▶ DIRECTIONS
Reproduce from the records below, with no pictures, exactly the lines between the one containing "Given: Click the" and the one containing "Task: Click the", inclusive.

▶ SOURCE MATERIAL
----------------

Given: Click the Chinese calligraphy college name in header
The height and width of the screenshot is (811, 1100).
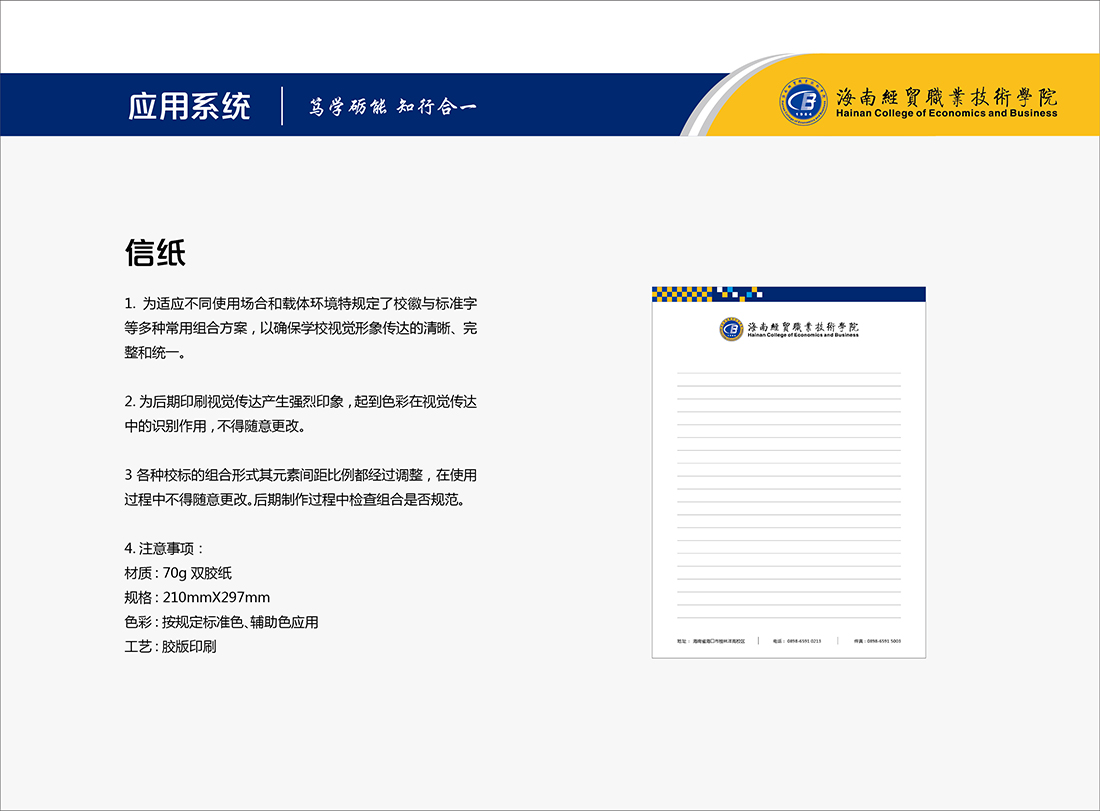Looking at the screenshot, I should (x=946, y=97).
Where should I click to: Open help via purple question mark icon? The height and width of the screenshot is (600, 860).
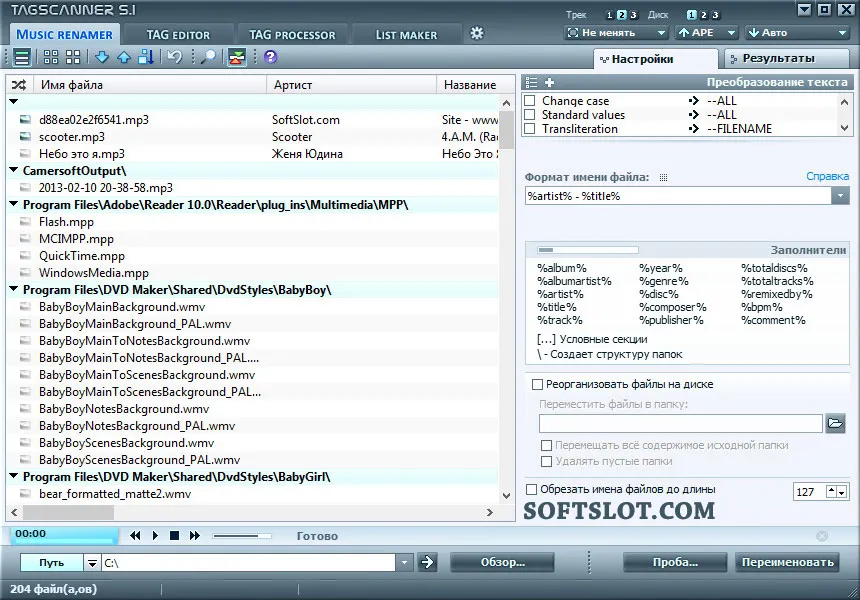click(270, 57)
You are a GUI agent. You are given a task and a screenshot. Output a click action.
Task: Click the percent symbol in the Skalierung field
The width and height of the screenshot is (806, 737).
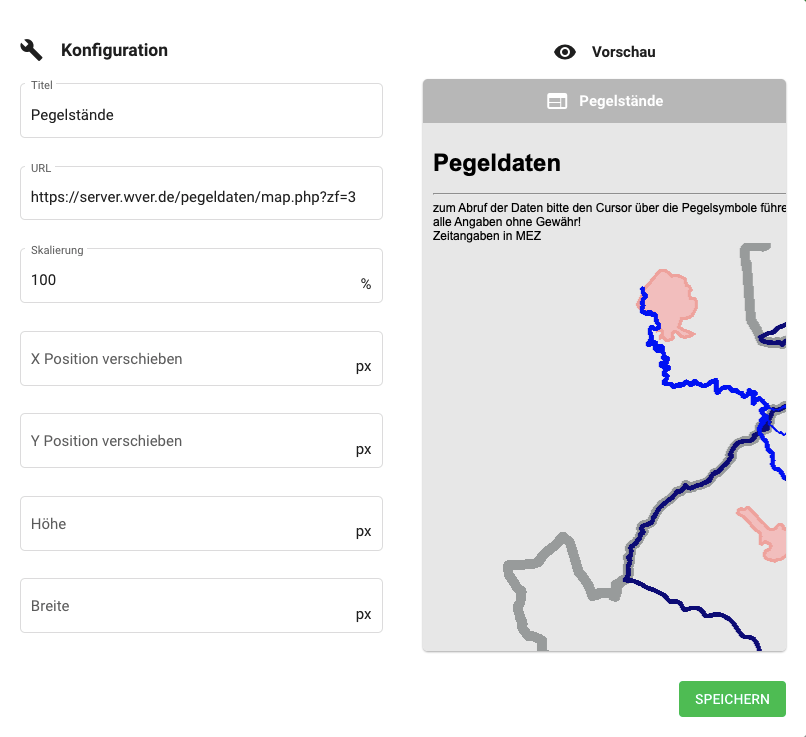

----------------

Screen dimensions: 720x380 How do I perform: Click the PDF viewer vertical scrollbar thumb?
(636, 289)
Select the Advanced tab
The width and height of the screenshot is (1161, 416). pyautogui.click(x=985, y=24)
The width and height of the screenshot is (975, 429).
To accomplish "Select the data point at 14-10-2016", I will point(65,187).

----------------

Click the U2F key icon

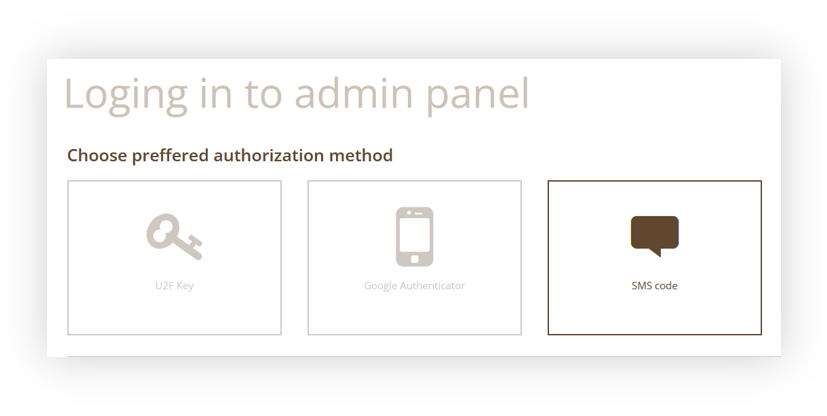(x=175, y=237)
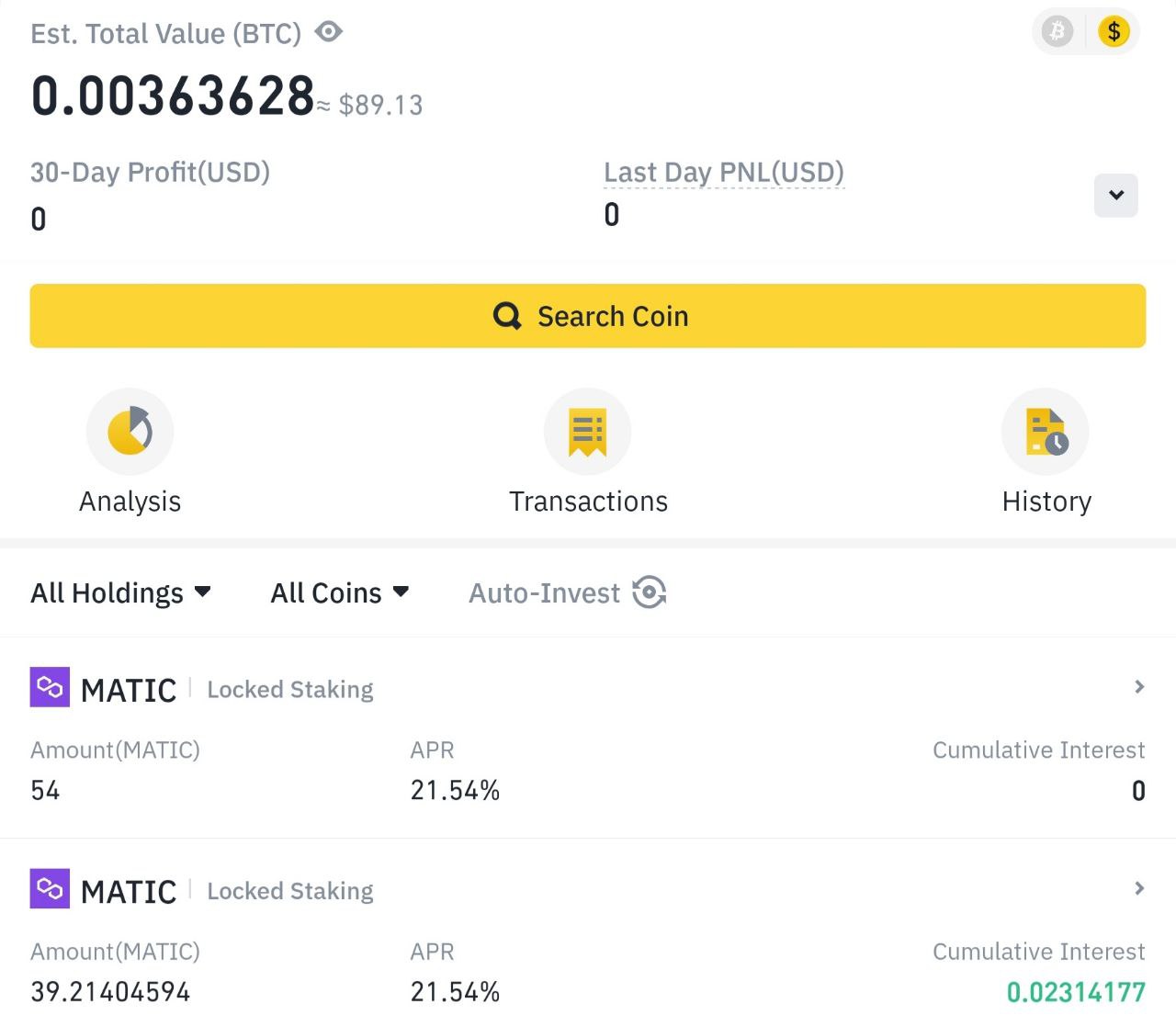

----------------

▶ ANSWER TO THIS TASK
Given: Click the Chinese calligraphy college name in header
The height and width of the screenshot is (811, 1100).
Looking at the screenshot, I should (x=946, y=97).
Where should I click to: Open help via purple question mark icon? The height and width of the screenshot is (600, 860).
click(270, 57)
You are a GUI agent. You are given a task and a screenshot. Output a click action.
Task: Click the percent symbol in the Skalierung field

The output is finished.